Only social networks break this manipulation of information, so they have also become the target of the coup installed, attacking Internet connections and closing dozens of pages.
Thus, in these moments of acute political and social crisis, the entire population has somehow exercised the role of journalists and communicators to reflect their own reality thanks to the tools provided by new technologies. In conclusion, Social Networks have allowed us to break with the informative siege of what is happening in Bolivia.
(Crying) “…we just wanted to give our opinion… People have been killed. Please help us, the police cannot kill us. Why don’t they take care of us, like they took care of the lords of the centre (the opponents of the city when they were blocking). Why have they released the military to kill their own people? Aren’t the people of the Tropics your people, Madam President? Tell me, isn’t this your town to send us to kill?” (Words of a peasant woman from the Cochabamba Tropics during the conflict in Sacaba)

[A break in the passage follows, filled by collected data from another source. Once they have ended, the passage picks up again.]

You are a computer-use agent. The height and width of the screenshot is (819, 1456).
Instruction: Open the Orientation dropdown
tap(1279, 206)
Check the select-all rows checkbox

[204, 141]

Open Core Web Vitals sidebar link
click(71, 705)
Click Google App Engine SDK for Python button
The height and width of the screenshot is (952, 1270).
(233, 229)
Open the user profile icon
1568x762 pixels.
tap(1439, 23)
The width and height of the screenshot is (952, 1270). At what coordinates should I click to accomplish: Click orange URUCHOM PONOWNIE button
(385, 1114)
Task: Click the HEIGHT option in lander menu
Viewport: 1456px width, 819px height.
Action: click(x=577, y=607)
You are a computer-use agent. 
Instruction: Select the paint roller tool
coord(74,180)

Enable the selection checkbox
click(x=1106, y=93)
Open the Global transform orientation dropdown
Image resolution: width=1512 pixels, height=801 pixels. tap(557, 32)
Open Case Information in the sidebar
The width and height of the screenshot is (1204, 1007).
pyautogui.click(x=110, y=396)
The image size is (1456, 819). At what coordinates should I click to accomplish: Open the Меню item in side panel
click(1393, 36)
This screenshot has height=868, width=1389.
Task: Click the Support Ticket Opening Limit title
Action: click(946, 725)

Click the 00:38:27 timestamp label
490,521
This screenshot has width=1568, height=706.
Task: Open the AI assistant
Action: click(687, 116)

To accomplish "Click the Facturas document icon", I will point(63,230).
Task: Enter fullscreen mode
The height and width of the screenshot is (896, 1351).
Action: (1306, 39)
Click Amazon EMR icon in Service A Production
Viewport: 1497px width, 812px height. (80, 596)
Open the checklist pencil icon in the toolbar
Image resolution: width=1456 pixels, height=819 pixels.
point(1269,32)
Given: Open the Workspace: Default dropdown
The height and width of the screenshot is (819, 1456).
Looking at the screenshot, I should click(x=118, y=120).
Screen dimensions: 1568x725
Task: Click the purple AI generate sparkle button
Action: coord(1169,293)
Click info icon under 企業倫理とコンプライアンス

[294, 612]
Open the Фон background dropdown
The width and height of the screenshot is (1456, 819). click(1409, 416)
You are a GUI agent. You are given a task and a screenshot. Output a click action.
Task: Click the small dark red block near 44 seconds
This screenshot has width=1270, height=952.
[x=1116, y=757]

These words reflect the true reality of what Bolivia is currently experiencing. But of course, the voice and the image of pain and despair shown in the hundreds of videos recorded with simple home cell phones will not be broadcast by any of the country’s television networks. However, they were taken by the people and now they are being shared and will reach thousands and we expect millions of people in spite of the media and informative siege that the coup process is implementing.
Along these lines, let us remember that the new Minister of Communication, Roxana Lizárraga, threatened to expel and prosecute foreign and Bolivian “journalists or pseudo-journalists” “who are making sedition. We should note that it is the second national authority as minister to use the word SEDITION, which refers to the idea of an uprising of a group of people against a government in order to overthrow it.
Do we wonder if the word sedition should be used to reflect the uprising and mobilization of the Bolivian people?
At this point in time, there is not the slightest doubt that a Civic-Political Coup was planned and activated in Bolivia. But unlike the military coups d’état of this century (Honduras, Paraguay, Brazil), it is worrying because it is presented with an enormous fascist, racist and macho charge against the indigenous, the peasant, the original peoples and women.
We therefore call on the international community to denounce this fact and to activate all legal and juridical mechanisms to protect human rights and people’s lives. And especially the individual and collective rights of indigenous peoples, as well as to defend the progress made in these more than 13 years of the Process of Change.
Finally, we call for the precaution of the population’s right to communication and information so that the truth is reflected. Guaranteeing the exercise of journalists, popular and indigenous communicators is an essential right for a democratic society.